En revanche, si l’on base nos observations sur le temps long, on constate qu’il y a plus de vagues de chaleur qu’auparavant, et que ces canicules longues, avec un dessèchement profond sur des périodes de 10 à 15 jours, créent les conditions favorables à de grands feux, comme à Marseille récemment. Ainsi, selon les projections climatiques à long terme, les journées à très forts risques de feux pourraient doubler d’ici à 2050 par rapport aux années 2000. 

Il existe plusieurs manières de se préparer aux incendies 
La première est liée à l’aménagement du territoire : débroussailler devant chez soi, planter certaines essences de haies autour de sa maison, éviter le stockage des bûches contre le mur… Sur la plateforme EXPLORII du laboratoire SPE (Université de Corse/CNRS) portée par Virginie Tihay-Felicelli, nous étudions la vulnérabilité des constructions face à un incendie de végétation : quelle est la distance de sécurité raisonnable, quelles sont les haies et les matériaux résistants au feu, etc. Le but est de préconiser et adapter pour créer une ceinture de résistance au feu autour des habitats.
L’autre manière de se préparer aux incendies, c’est d’étudier les risques météorologiques. Cela nécessite de savoir comment fonctionne la forêt, de déterminer l’état de sécheresse des forêts à partir de mesures satellites, etc. Avec un objectif : anticiper les journées à plus grand risque de feux.

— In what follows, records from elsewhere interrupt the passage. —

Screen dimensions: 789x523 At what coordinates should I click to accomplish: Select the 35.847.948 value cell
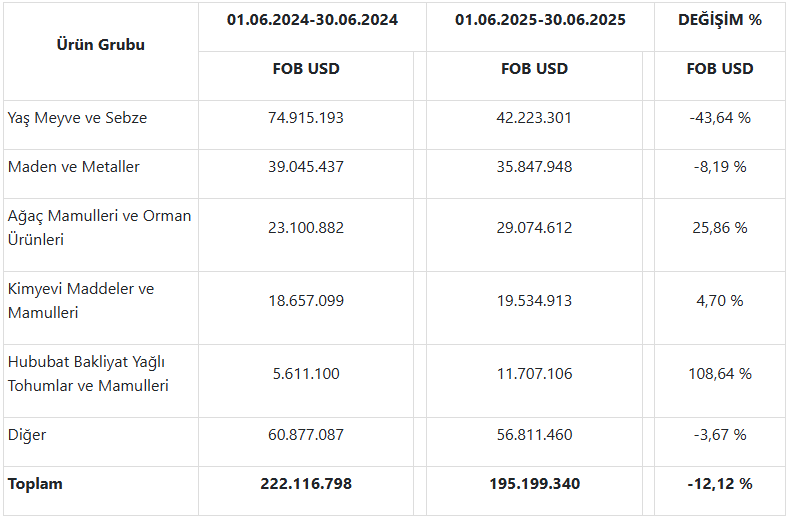coord(534,167)
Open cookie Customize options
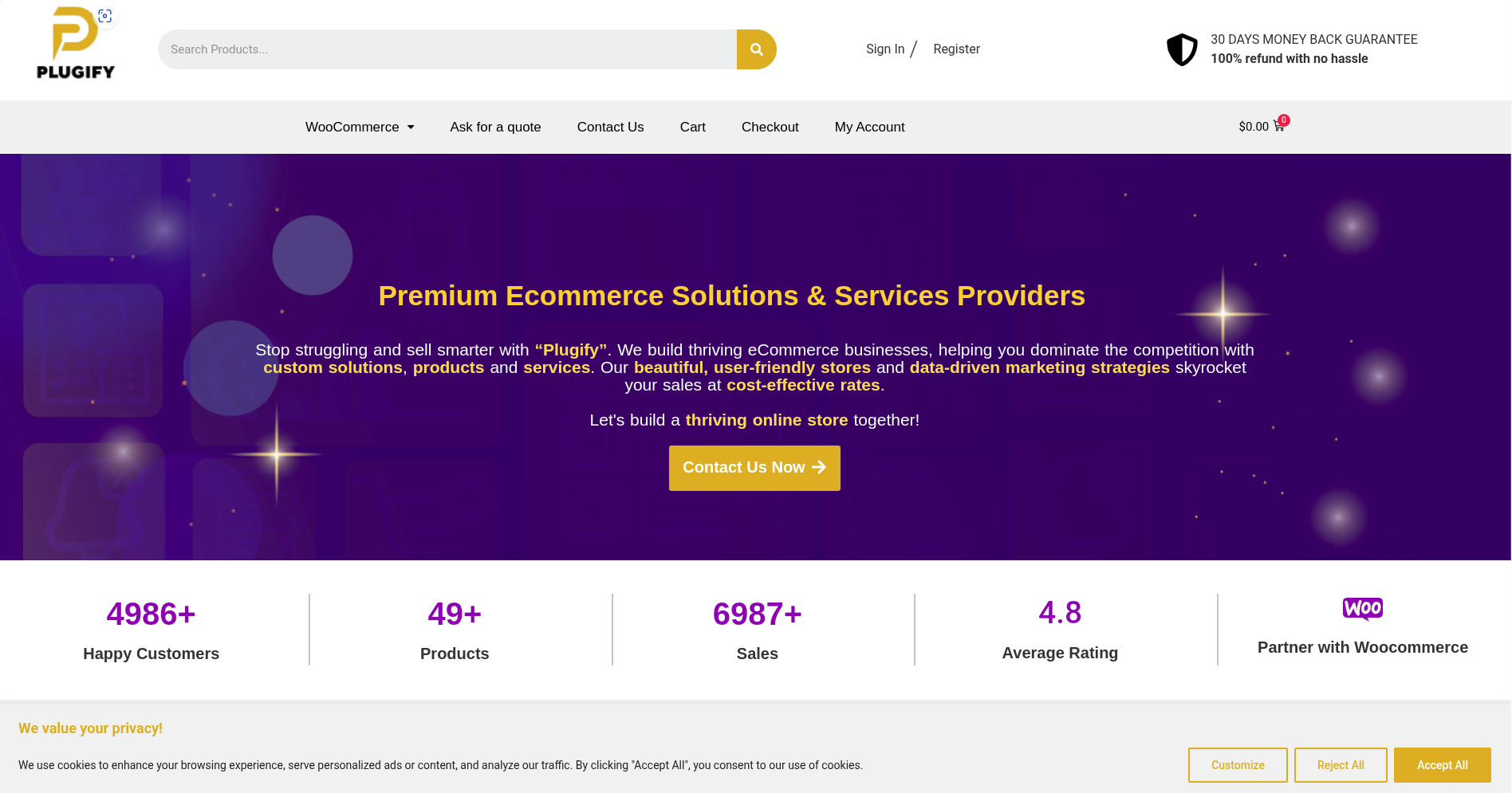 pos(1237,764)
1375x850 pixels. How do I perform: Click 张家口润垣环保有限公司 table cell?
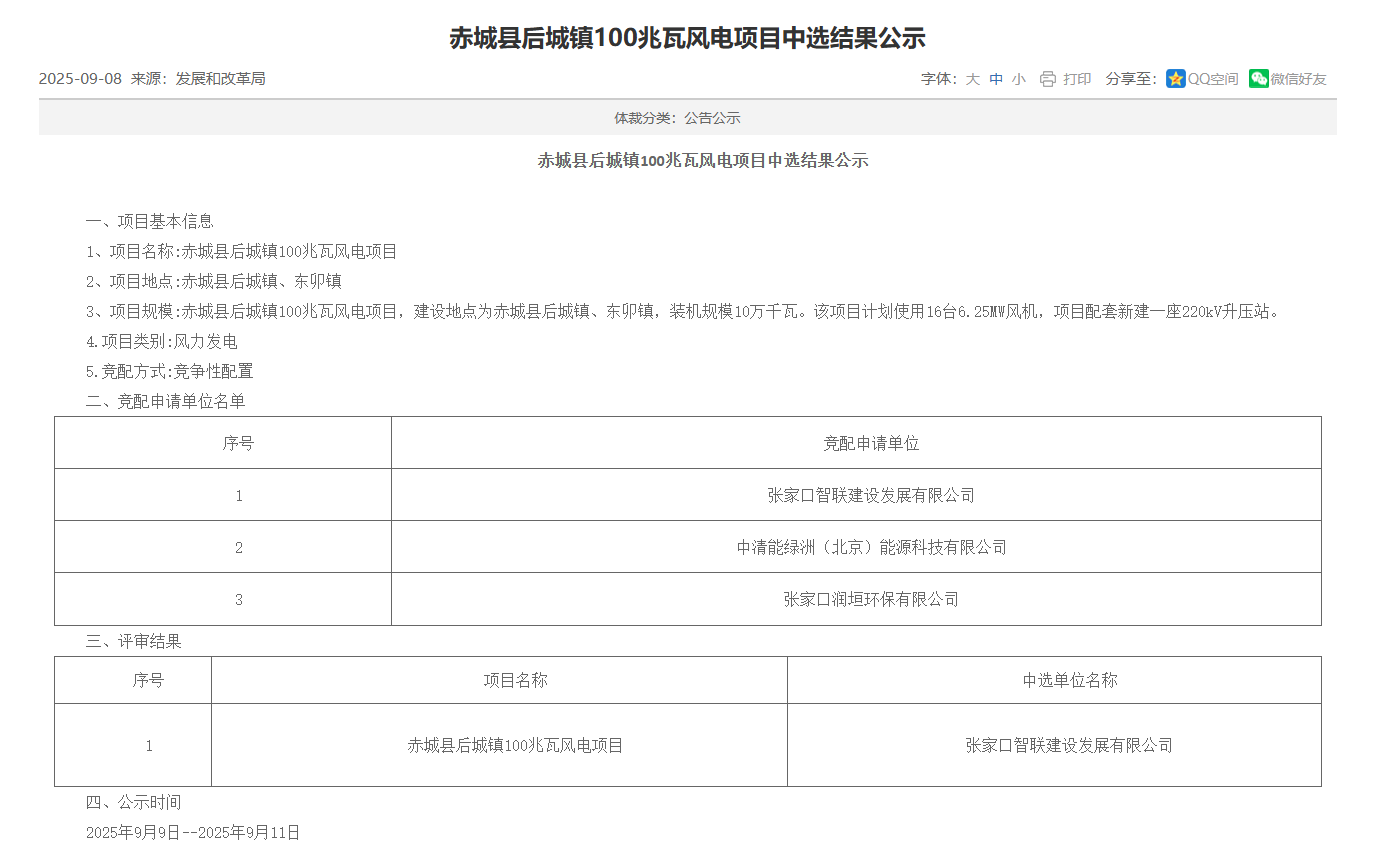click(871, 599)
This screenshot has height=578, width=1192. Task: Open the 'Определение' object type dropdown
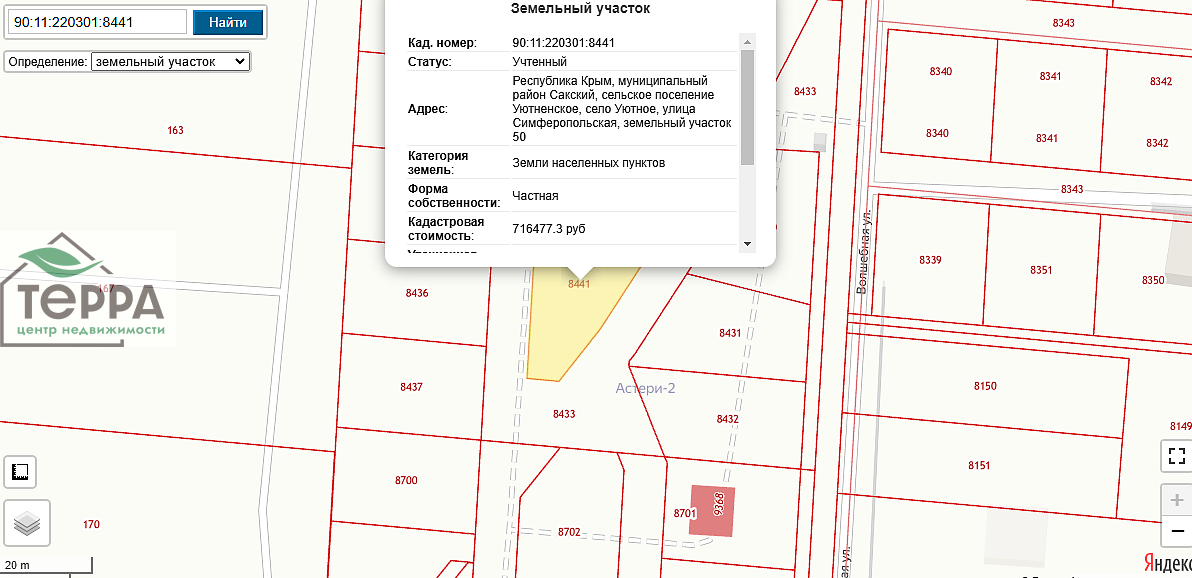tap(170, 62)
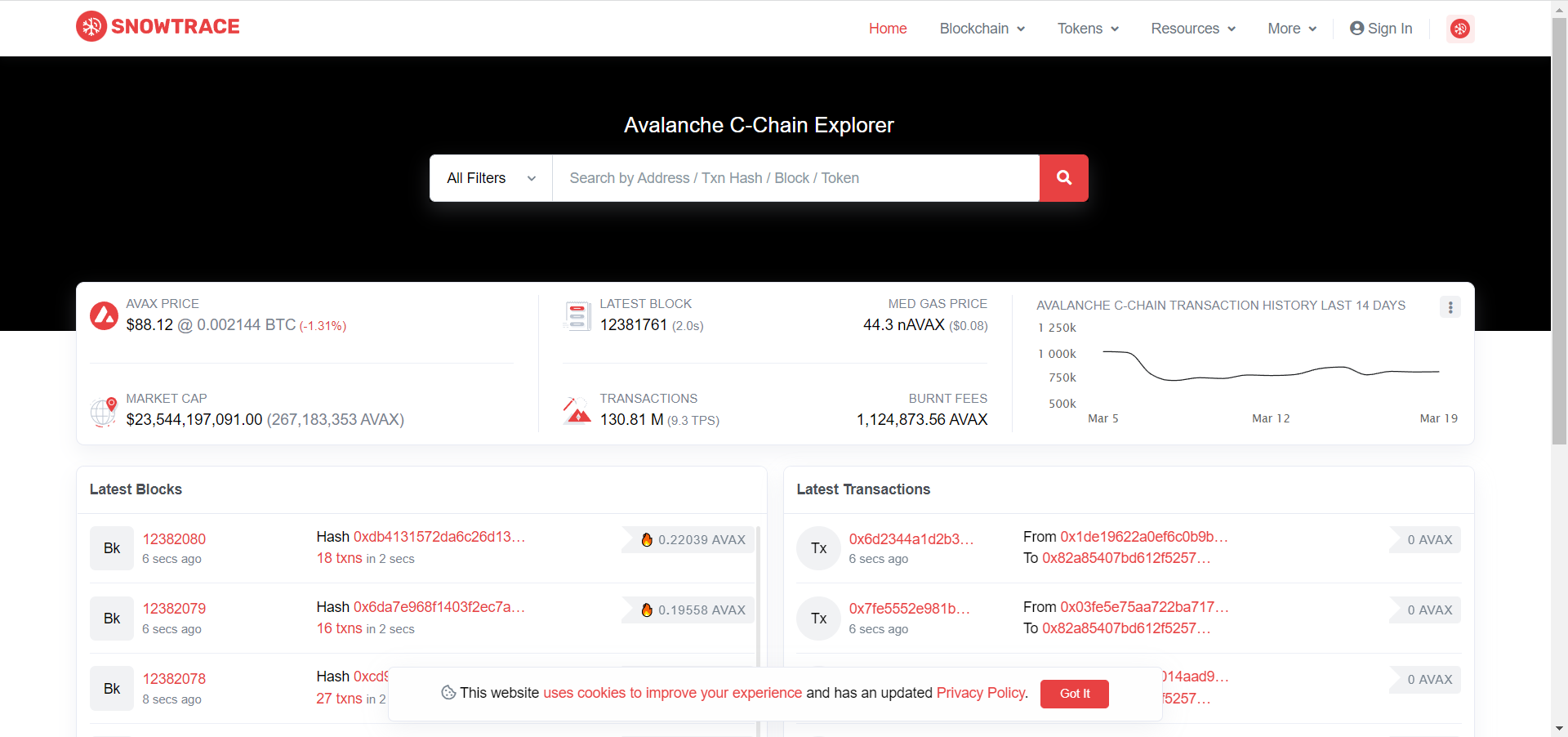Open block 12382079 link
The height and width of the screenshot is (737, 1568).
tap(174, 609)
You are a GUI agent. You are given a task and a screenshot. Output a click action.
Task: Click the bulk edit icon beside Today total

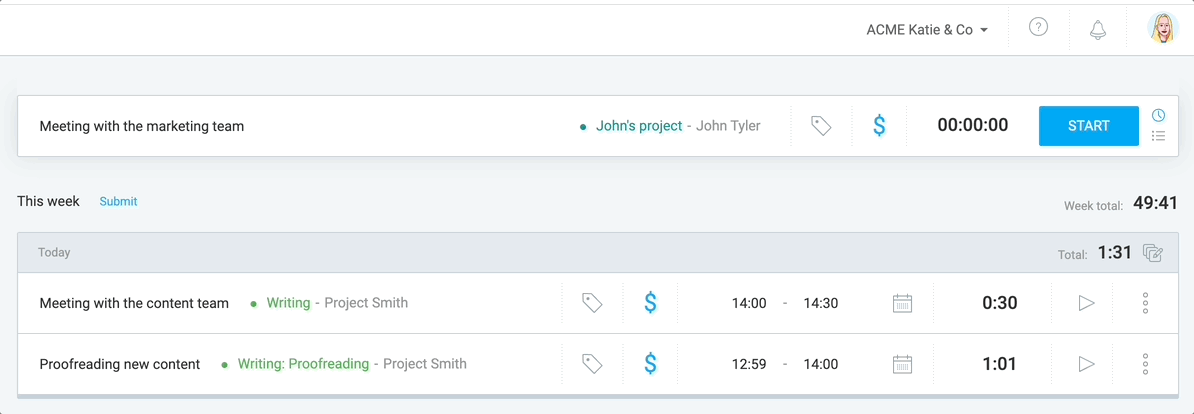point(1153,253)
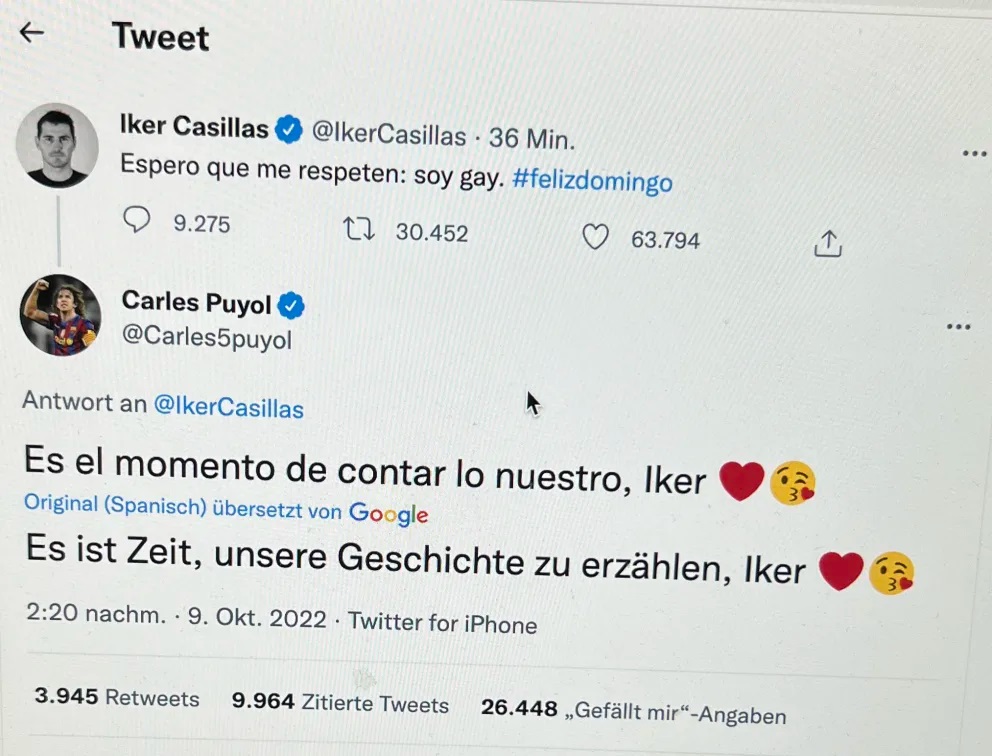Open the share icon on Casillas' tweet

(827, 243)

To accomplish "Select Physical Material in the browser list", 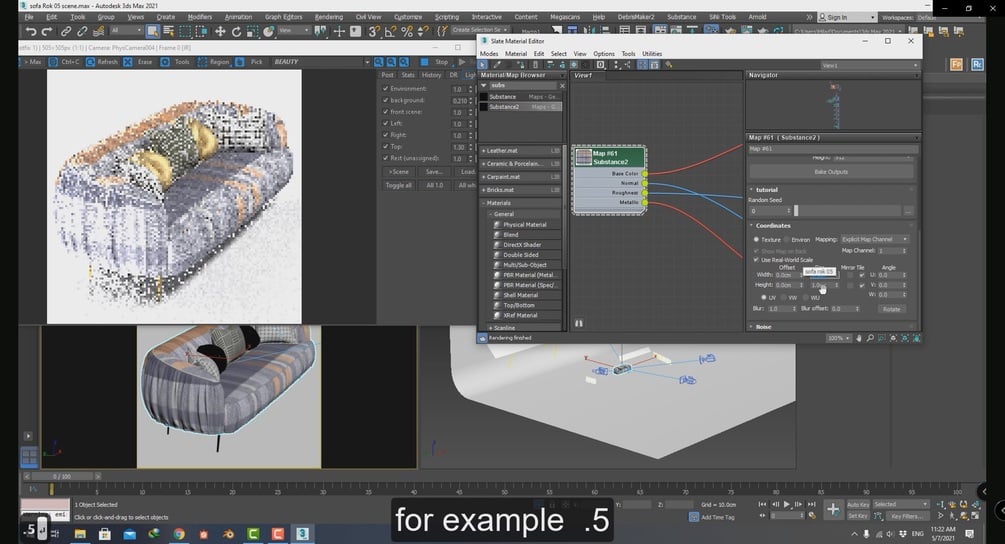I will point(525,225).
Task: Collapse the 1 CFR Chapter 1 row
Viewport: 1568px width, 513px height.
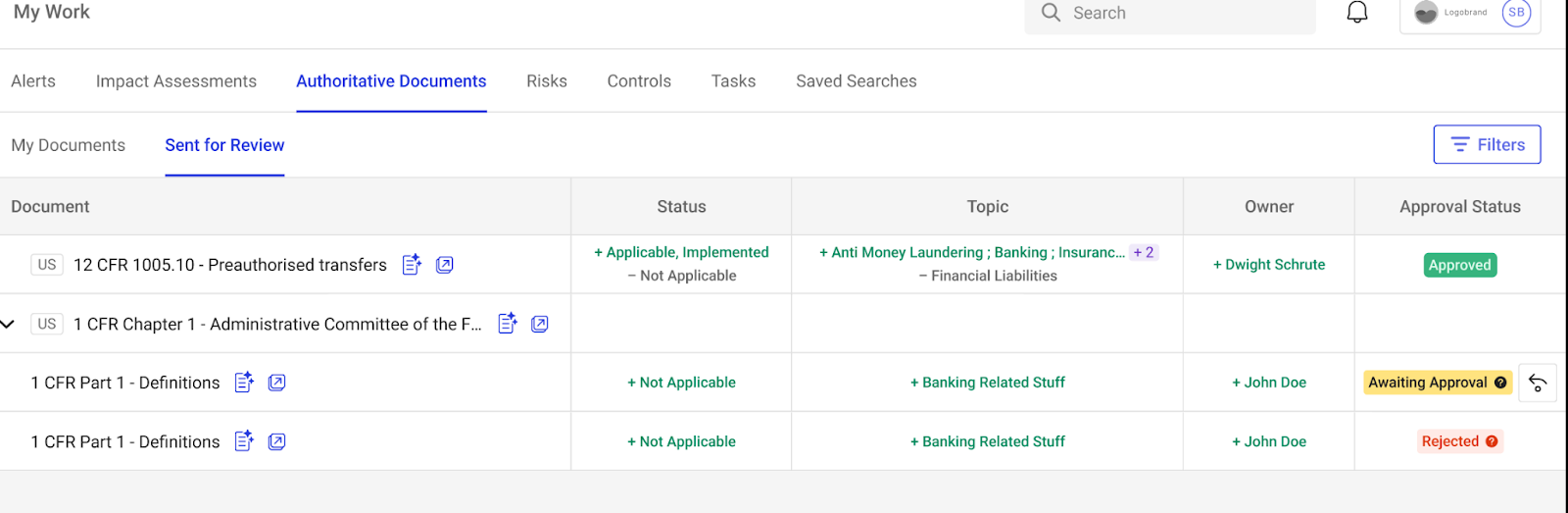Action: [8, 324]
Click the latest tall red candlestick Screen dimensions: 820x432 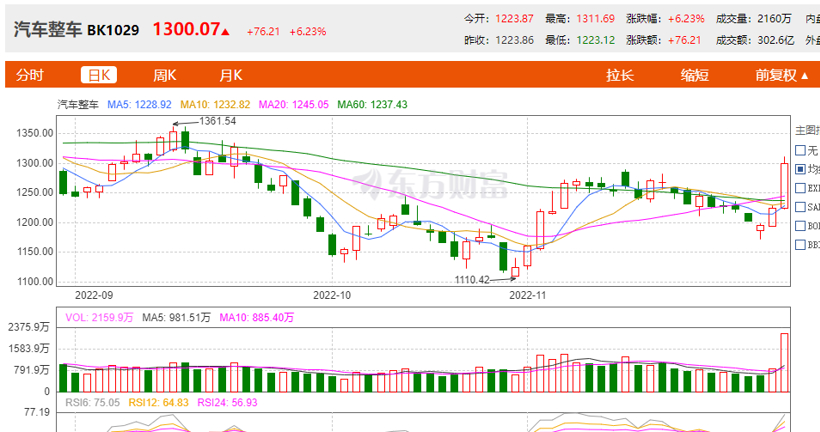[785, 185]
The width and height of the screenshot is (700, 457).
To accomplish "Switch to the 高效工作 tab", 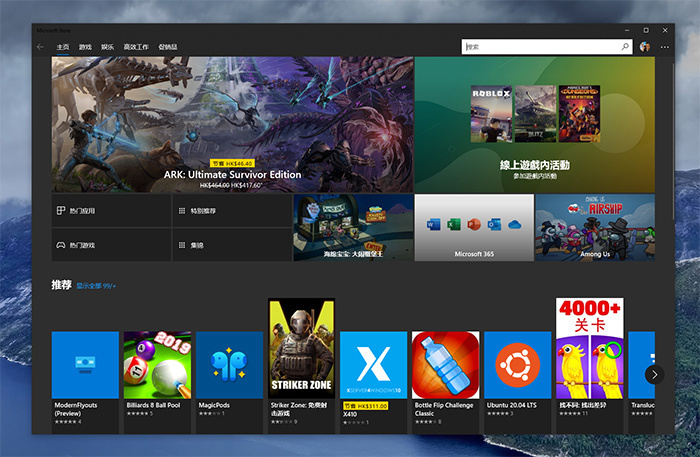I will tap(136, 47).
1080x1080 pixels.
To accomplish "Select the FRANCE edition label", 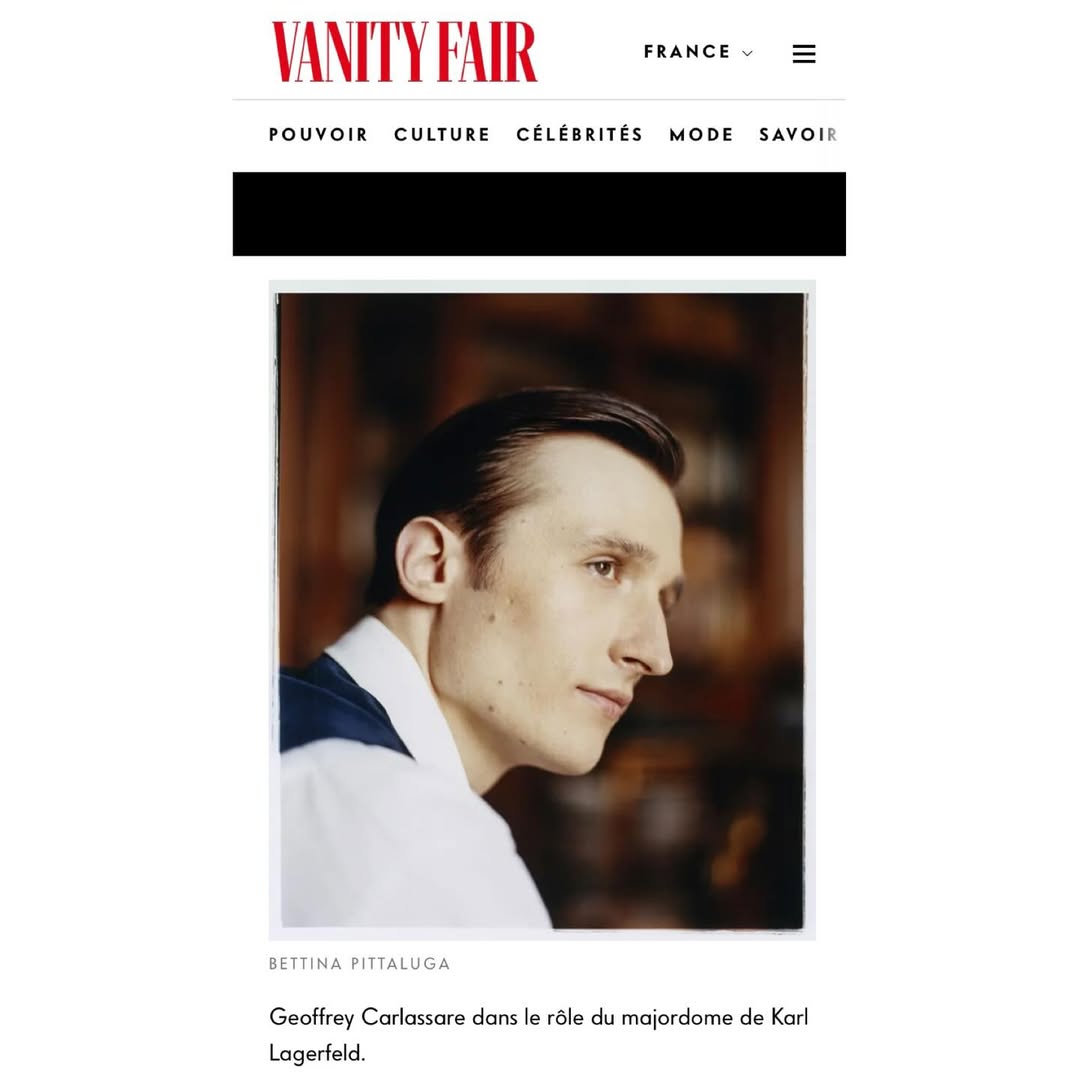I will (687, 52).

Mieux comprendre le comportement des incendies est un enjeu majeur pour mieux les combattre
Cet été, dans le cadre du projet européen EUBURN, piloté par Météo France et le CNRS, une campagne de mesures inédites sur le terrain a été lancée en France. Le but de cette campagne, coordonnée par Cyrielle Denjean (Centre National des Recherches Météorologiques), est de constituer une base de données scientifiques pour mieux comprendre, surveiller, et anticiper les incendies. 
Dans ce cadre, les calculs numériques sur lesquels je travaille simulent tous les scénarios possibles, en fonction des actions de lutte. Ces simulations permettent de prévoir le comportement de l’incendie et du panache de fumée, ce qui permet déjà d’aider à la planification des vols scientifiques de la campagne, mais aussi à terme seront une aide à la décision des secours sur place : faut-il confiner certains endroits, quel sera le plan de vol des canadairs, etc. 
Les calculs et les différentes données recueillies permettent également d’être plus précis sur les phénomènes météorologiques à venir. Ce qui fait très peur, ce sont les phénomènes météorologiques extrêmes, qui allient sécheresse et vents forts, comme à Los Angeles, ou à Pedrogao, au Portugal, où le feu était pyro-convectif, c’est-à-dire que le feu est tellement chaud qu’il brûle avec la même intensité le jour et la nuit. Les feux les plus dangereux sont ceux pour lesquels il y a le plus d’incertitudes. Avec les différents recueils de données, calculs et simulations, nous cherchons à mieux gérer cette incertitude.

Jean-Baptiste Filippi est chargé de recherche au CNRS, spécialisé en calcul numérique pour la prévision des feux, et affecté au laboratoire des sciences pour l’environnement, à l’Université de Corse Pasquale Paoli.